W Warszawie wręczono statuetki Fryderyków. Pierwotnie gala rozdania nagród przemysłu fonograficznego miała odbyć się 19 kwietnia, ale została odwołana z powodu katastrofy w Smoleńsku. Tamtego dnia odczytano tylko listę zwycięzców i zorganizowano specjalny koncert żałobny.
Grupa Hey i jej wokalistka Katarzyna Nosowska mają już na koncie 23 Fryderyki. W tym roku uhonorowano ich w kategoriach: najlepsza grupa roku, najlepsza piosenka - za utwór "Kto tam? Kto jest w środku?", płytę rock, najlepszą oprawę graficzną płyty, a Marcina Borsa uhonorowano za produkcję najnowszej płyty Hey "Miłość uwaga ratunku pomocy". Kasia Nosowska dostała Fryderyka dla najlepszego autora roku.

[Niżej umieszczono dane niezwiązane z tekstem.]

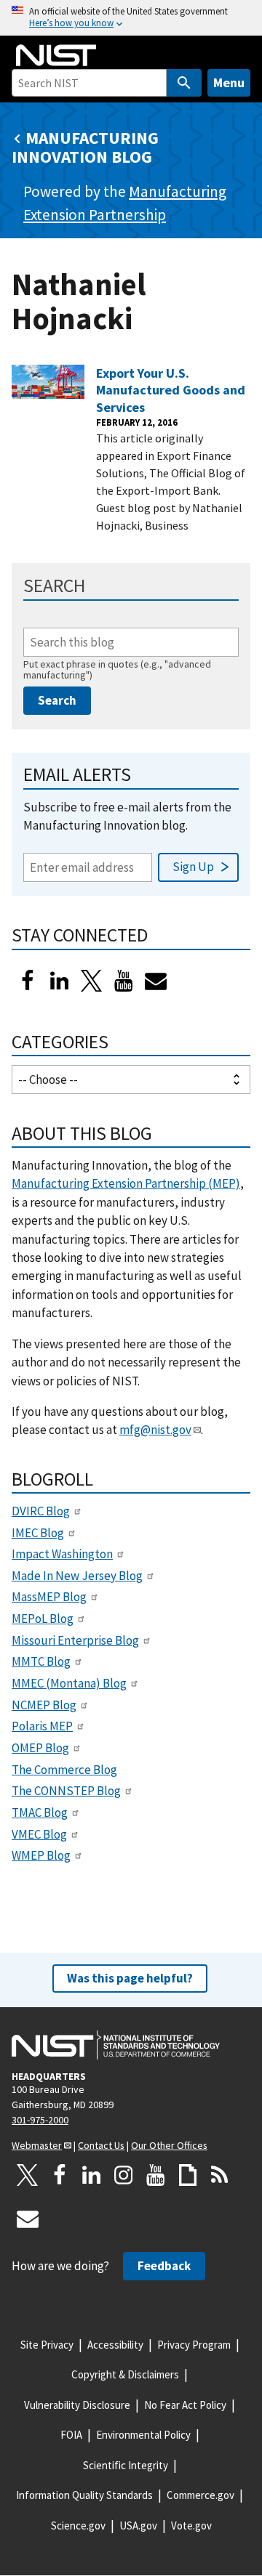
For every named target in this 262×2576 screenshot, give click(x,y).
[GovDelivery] (156, 981)
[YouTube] (156, 2175)
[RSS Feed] (220, 2175)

Złotego Fryderyka za całokształt twórczości odebrali Ewa Demarczyk i Wojciech Karolak.
Dwie statuetki zdobyła grupa Biff za wideoklip roku oraz dla nowej twarzy fonografii. Dwa Fryderyki zdobył Rafał Blechacz za najwybitniejsze nagranie muzyki polskiej oraz album roku z muzyką symfoniczną i koncertującą. Dwie nagrody otrzymał też Tomasz Stańko za jazzowy album roku oraz dla jazzowego muzyka roku.
Albumem roku w kategorii opera, operetka, balet uznano płytę Ewy Podleś i Polskiej Orkiestry Radiowej.